#### PROVIDED RECORDS
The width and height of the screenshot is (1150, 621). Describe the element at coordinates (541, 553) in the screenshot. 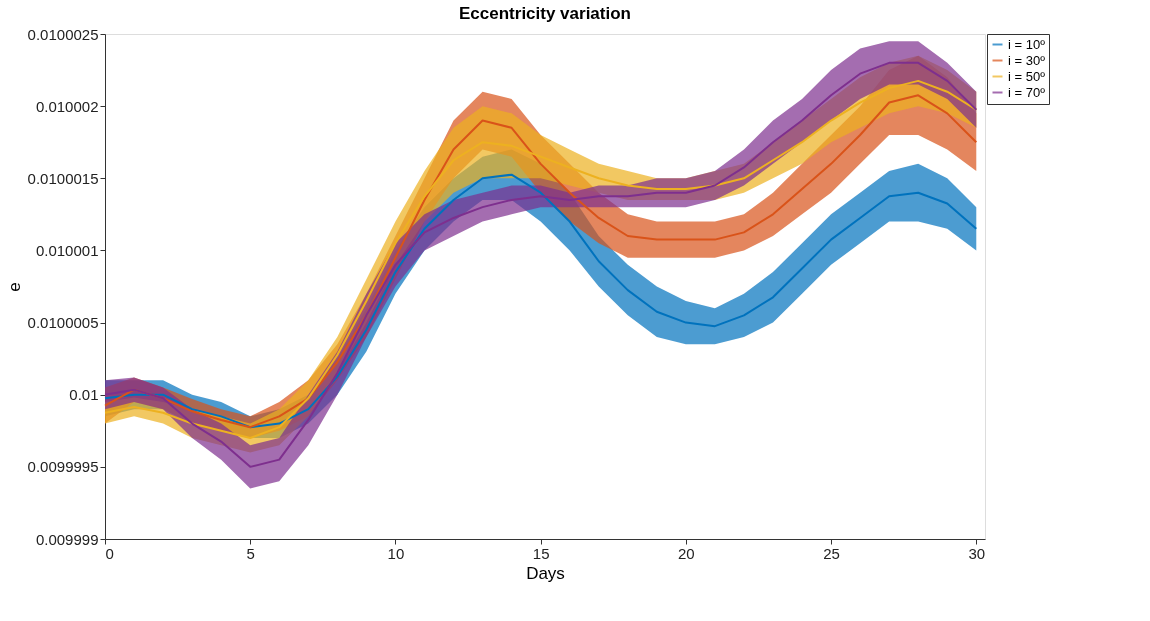

I see `x-tick-label: 15` at that location.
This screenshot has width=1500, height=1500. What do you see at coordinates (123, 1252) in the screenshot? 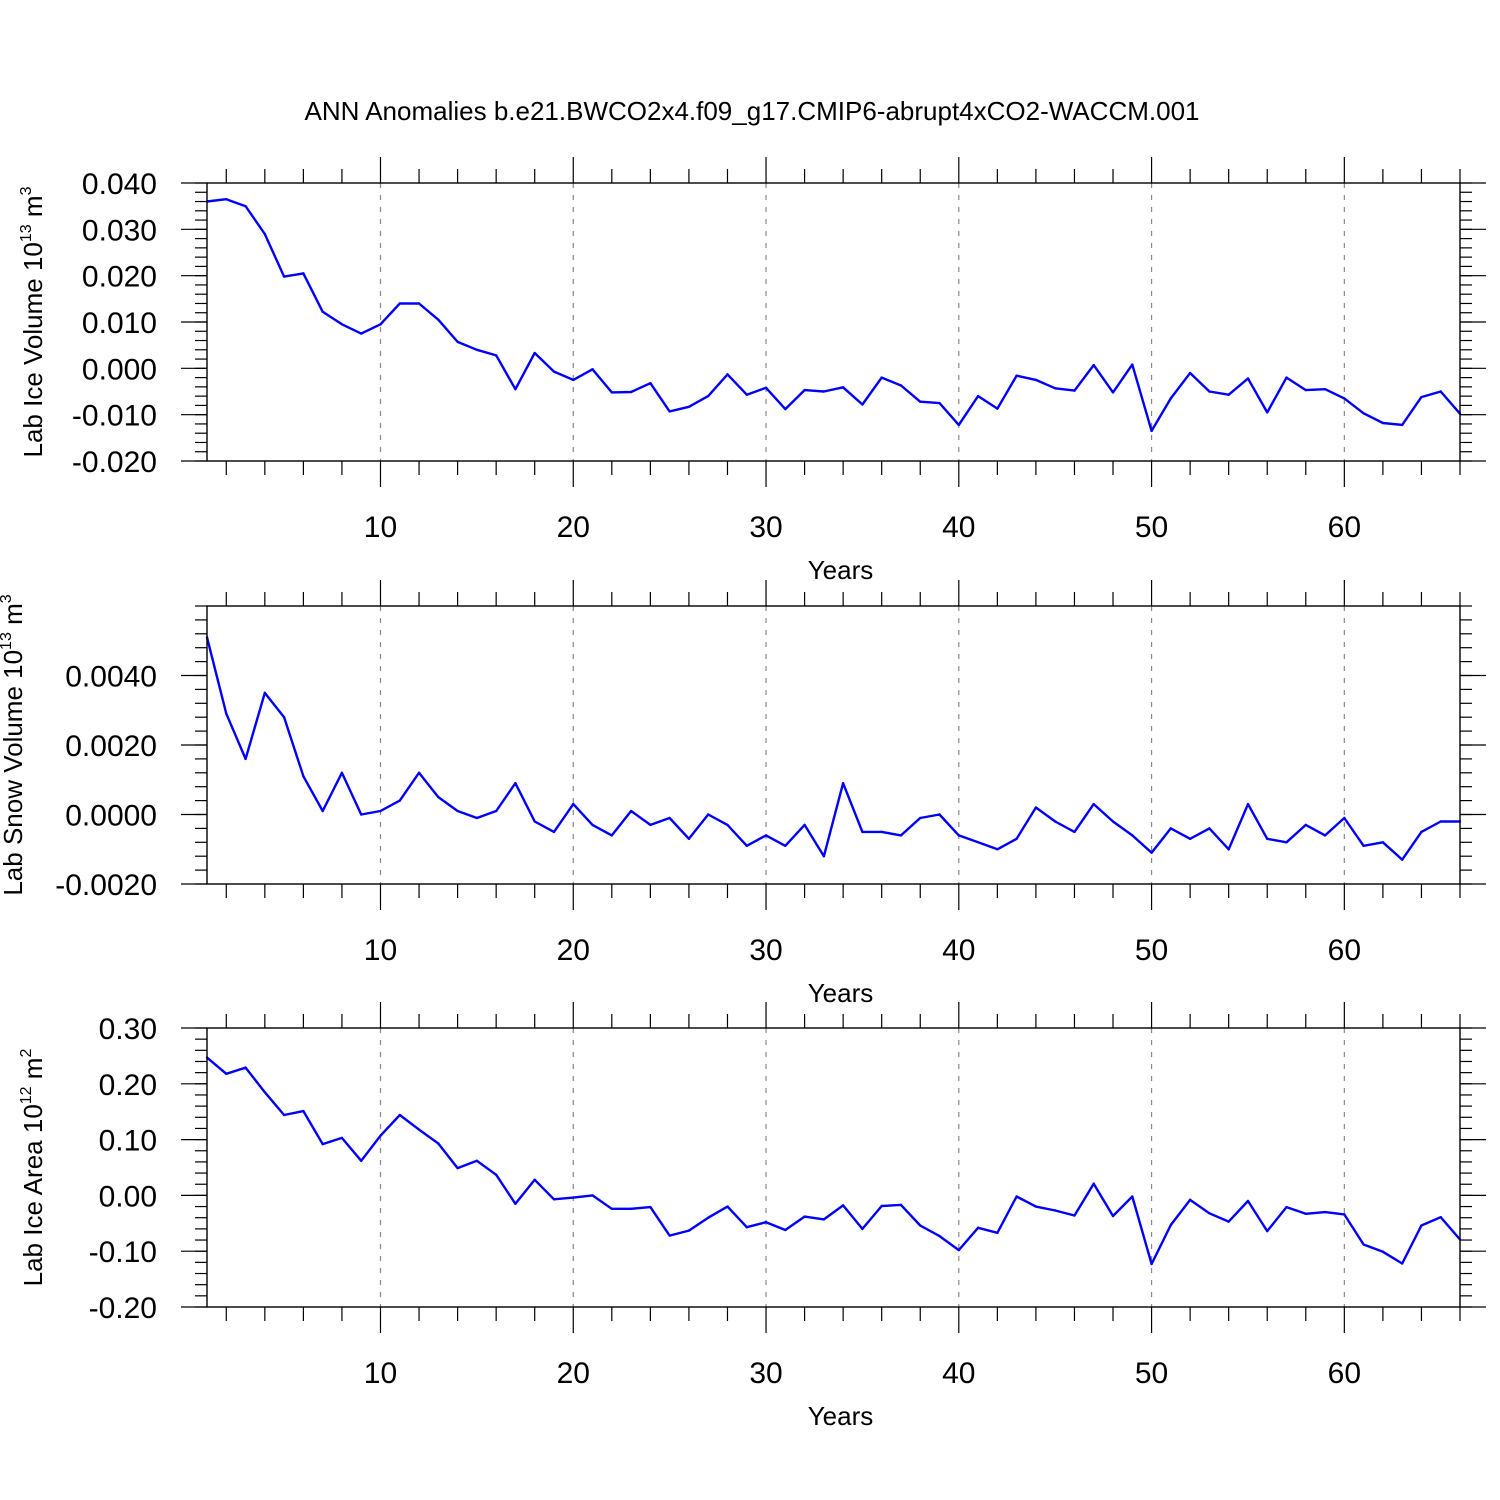
I see `y-tick-label: -0.10` at bounding box center [123, 1252].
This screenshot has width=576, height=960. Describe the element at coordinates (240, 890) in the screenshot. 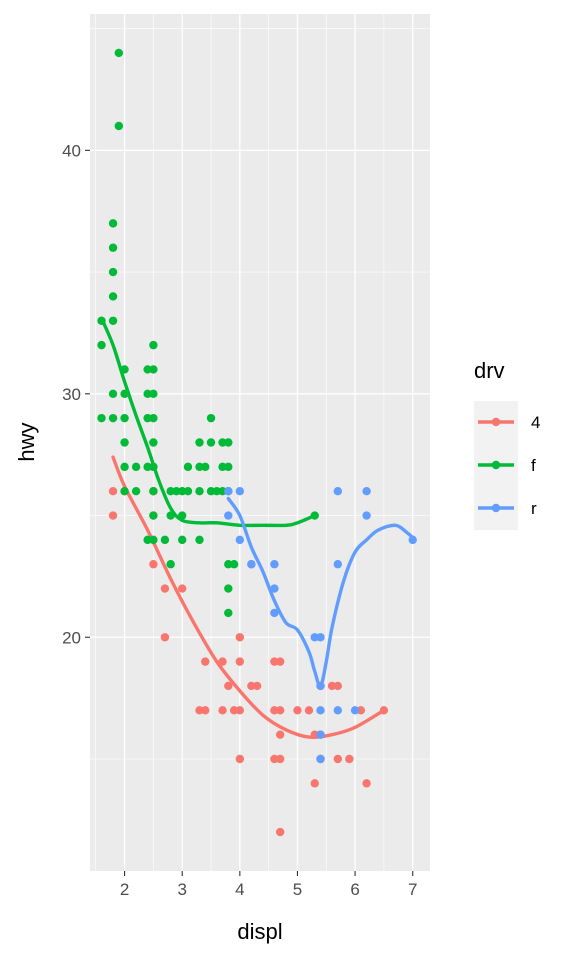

#### WHAT IS REQUIRED
Output every record above word for word, leaving out the pictures.

#### PROBLEM SOLUTION
The width and height of the screenshot is (1150, 621). Describe the element at coordinates (541, 553) in the screenshot. 

I see `x-tick-label: 15` at that location.
This screenshot has width=1500, height=1500. What do you see at coordinates (123, 1252) in the screenshot? 
I see `y-tick-label: -0.10` at bounding box center [123, 1252].
This screenshot has width=576, height=960. Describe the element at coordinates (240, 890) in the screenshot. 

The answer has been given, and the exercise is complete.